* PROMPT:
Would you give the entries below again in full, exactly as they stand?

[Saved data entries]
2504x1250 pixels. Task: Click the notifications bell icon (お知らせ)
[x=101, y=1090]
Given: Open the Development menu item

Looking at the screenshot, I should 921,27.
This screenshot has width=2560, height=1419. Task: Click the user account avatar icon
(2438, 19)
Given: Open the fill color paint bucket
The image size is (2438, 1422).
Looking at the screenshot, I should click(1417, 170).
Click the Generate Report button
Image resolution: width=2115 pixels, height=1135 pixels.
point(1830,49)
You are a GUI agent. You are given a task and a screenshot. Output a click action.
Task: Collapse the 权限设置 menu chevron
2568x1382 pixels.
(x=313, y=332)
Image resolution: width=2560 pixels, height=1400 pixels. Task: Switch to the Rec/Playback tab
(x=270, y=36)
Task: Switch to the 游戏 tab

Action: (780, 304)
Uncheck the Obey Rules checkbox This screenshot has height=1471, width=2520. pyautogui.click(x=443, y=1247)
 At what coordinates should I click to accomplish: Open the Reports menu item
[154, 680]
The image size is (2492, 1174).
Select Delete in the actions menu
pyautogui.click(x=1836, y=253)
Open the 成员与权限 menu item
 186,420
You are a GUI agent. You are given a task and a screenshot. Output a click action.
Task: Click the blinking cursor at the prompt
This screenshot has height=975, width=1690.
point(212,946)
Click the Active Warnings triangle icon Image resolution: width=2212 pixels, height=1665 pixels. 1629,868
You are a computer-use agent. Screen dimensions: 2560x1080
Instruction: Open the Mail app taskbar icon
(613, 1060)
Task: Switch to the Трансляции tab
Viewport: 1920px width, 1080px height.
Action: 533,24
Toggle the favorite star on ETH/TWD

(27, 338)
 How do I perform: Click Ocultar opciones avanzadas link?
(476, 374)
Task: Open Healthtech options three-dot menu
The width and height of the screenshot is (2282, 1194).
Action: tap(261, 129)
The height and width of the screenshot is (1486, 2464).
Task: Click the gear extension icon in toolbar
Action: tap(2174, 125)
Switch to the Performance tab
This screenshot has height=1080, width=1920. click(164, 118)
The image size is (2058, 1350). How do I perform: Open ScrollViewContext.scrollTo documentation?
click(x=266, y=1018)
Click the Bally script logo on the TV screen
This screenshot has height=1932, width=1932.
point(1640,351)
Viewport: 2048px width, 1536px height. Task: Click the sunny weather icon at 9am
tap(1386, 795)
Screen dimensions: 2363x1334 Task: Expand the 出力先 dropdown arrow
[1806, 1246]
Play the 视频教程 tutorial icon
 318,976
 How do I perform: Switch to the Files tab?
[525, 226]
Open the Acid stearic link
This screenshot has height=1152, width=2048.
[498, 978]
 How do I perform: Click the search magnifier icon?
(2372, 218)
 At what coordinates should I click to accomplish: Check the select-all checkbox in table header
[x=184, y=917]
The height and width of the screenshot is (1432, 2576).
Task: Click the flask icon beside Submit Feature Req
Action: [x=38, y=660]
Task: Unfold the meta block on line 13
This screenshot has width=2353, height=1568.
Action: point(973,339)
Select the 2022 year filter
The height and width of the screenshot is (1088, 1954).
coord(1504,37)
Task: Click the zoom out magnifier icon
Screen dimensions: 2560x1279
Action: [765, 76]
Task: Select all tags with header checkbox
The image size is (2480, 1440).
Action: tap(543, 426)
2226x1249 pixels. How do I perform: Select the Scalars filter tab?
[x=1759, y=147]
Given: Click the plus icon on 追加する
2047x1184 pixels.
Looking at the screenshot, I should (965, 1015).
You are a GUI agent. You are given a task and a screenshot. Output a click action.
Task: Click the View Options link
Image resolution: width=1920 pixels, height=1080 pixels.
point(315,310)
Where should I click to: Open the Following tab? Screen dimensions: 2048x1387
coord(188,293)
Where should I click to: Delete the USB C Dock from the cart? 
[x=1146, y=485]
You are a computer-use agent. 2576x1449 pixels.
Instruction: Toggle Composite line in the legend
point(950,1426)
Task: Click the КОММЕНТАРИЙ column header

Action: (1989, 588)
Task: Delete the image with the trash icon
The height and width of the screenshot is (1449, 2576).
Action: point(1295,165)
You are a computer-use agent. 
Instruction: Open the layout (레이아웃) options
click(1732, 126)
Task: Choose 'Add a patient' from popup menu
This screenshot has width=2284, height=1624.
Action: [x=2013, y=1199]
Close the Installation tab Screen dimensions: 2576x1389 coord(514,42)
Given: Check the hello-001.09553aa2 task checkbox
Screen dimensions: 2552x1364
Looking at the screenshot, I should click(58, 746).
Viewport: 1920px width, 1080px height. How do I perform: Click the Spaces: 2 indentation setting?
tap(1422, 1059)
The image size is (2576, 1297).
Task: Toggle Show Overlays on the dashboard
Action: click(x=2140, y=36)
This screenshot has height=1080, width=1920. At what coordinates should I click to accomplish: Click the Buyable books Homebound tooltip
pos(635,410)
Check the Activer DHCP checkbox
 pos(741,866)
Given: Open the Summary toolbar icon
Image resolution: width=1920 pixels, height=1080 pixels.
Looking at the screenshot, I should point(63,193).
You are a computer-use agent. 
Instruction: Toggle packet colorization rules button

* RESULT BELOW:
2504x1250 pixels. Task: Click the notifications bell icon (お知らせ)
[x=101, y=1090]
Given: Open the Development menu item

Looking at the screenshot, I should 921,27.
This screenshot has width=2560, height=1419. Task: Click the user account avatar icon
(2438, 19)
Given: Open the fill color paint bucket
The image size is (2438, 1422).
Looking at the screenshot, I should click(1417, 170).
Click the Generate Report button
Image resolution: width=2115 pixels, height=1135 pixels.
point(1830,49)
You are a GUI agent. You are given a task and a screenshot. Output a click action.
Task: Collapse the 权限设置 menu chevron
2568x1382 pixels.
(x=313, y=332)
Image resolution: width=2560 pixels, height=1400 pixels. Task: Switch to the Rec/Playback tab
(x=270, y=36)
Task: Switch to the 游戏 tab

Action: (780, 304)
Uncheck the Obey Rules checkbox This screenshot has height=1471, width=2520. pyautogui.click(x=443, y=1247)
 At what coordinates should I click to accomplish: Open the Reports menu item
[154, 680]
The image size is (2492, 1174).
Select Delete in the actions menu
pyautogui.click(x=1836, y=253)
Open the 成员与权限 menu item
 186,420
You are a GUI agent. You are given a task and a screenshot. Output a click action.
Task: Click the blinking cursor at the prompt
This screenshot has height=975, width=1690.
point(212,946)
Click the Active Warnings triangle icon Image resolution: width=2212 pixels, height=1665 pixels. 1629,868
You are a computer-use agent. Screen dimensions: 2560x1080
Instruction: Open the Mail app taskbar icon
(613, 1060)
Task: Switch to the Трансляции tab
Viewport: 1920px width, 1080px height.
Action: 533,24
Toggle the favorite star on ETH/TWD

(27, 338)
 How do I perform: Click Ocultar opciones avanzadas link?
(476, 374)
Task: Open Healthtech options three-dot menu
The width and height of the screenshot is (2282, 1194).
Action: tap(261, 129)
The height and width of the screenshot is (1486, 2464).
Task: Click the gear extension icon in toolbar
Action: tap(2174, 125)
Switch to the Performance tab
This screenshot has height=1080, width=1920. click(164, 118)
The image size is (2058, 1350). How do I perform: Open ScrollViewContext.scrollTo documentation?
click(x=266, y=1018)
Click the Bally script logo on the TV screen
This screenshot has height=1932, width=1932.
point(1640,351)
Viewport: 2048px width, 1536px height. Task: Click the sunny weather icon at 9am
tap(1386, 795)
Screen dimensions: 2363x1334 Task: Expand the 出力先 dropdown arrow
[1806, 1246]
Play the 视频教程 tutorial icon
 318,976
 How do I perform: Switch to the Files tab?
[525, 226]
Open the Acid stearic link
This screenshot has height=1152, width=2048.
[498, 978]
 How do I perform: Click the search magnifier icon?
(2372, 218)
 At what coordinates should I click to accomplish: Check the select-all checkbox in table header
[x=184, y=917]
The height and width of the screenshot is (1432, 2576).
Task: Click the flask icon beside Submit Feature Req
Action: [x=38, y=660]
Task: Unfold the meta block on line 13
This screenshot has width=2353, height=1568.
Action: point(973,339)
Select the 2022 year filter
The height and width of the screenshot is (1088, 1954).
coord(1504,37)
Task: Click the zoom out magnifier icon
Screen dimensions: 2560x1279
Action: [765, 76]
Task: Select all tags with header checkbox
The image size is (2480, 1440).
Action: tap(543, 426)
2226x1249 pixels. How do I perform: Select the Scalars filter tab?
[x=1759, y=147]
Given: Click the plus icon on 追加する
2047x1184 pixels.
Looking at the screenshot, I should (965, 1015).
You are a GUI agent. You are given a task and a screenshot. Output a click action.
Task: Click the View Options link
Image resolution: width=1920 pixels, height=1080 pixels.
point(315,310)
Where should I click to: Open the Following tab? Screen dimensions: 2048x1387
coord(188,293)
Where should I click to: Delete the USB C Dock from the cart? 
[x=1146, y=485]
You are a computer-use agent. 2576x1449 pixels.
Instruction: Toggle Composite line in the legend
point(950,1426)
Task: Click the КОММЕНТАРИЙ column header

Action: (1989, 588)
Task: Delete the image with the trash icon
The height and width of the screenshot is (1449, 2576).
Action: point(1295,165)
You are a computer-use agent. 
Instruction: Open the layout (레이아웃) options
click(1732, 126)
Task: Choose 'Add a patient' from popup menu
This screenshot has width=2284, height=1624.
Action: [x=2013, y=1199]
Close the Installation tab Screen dimensions: 2576x1389 coord(514,42)
Given: Check the hello-001.09553aa2 task checkbox
Screen dimensions: 2552x1364
Looking at the screenshot, I should click(58, 746).
Viewport: 1920px width, 1080px height. How do I perform: Click the Spaces: 2 indentation setting?
tap(1422, 1059)
The image size is (2576, 1297).
Task: Toggle Show Overlays on the dashboard
Action: click(x=2140, y=36)
This screenshot has height=1080, width=1920. At what coordinates should I click to accomplish: Click the Buyable books Homebound tooltip
pos(635,410)
Check the Activer DHCP checkbox
 pos(741,866)
Given: Open the Summary toolbar icon
Image resolution: width=1920 pixels, height=1080 pixels.
Looking at the screenshot, I should point(63,193).
You are a computer-use agent. 
Instruction: Toggle packet colorization rules button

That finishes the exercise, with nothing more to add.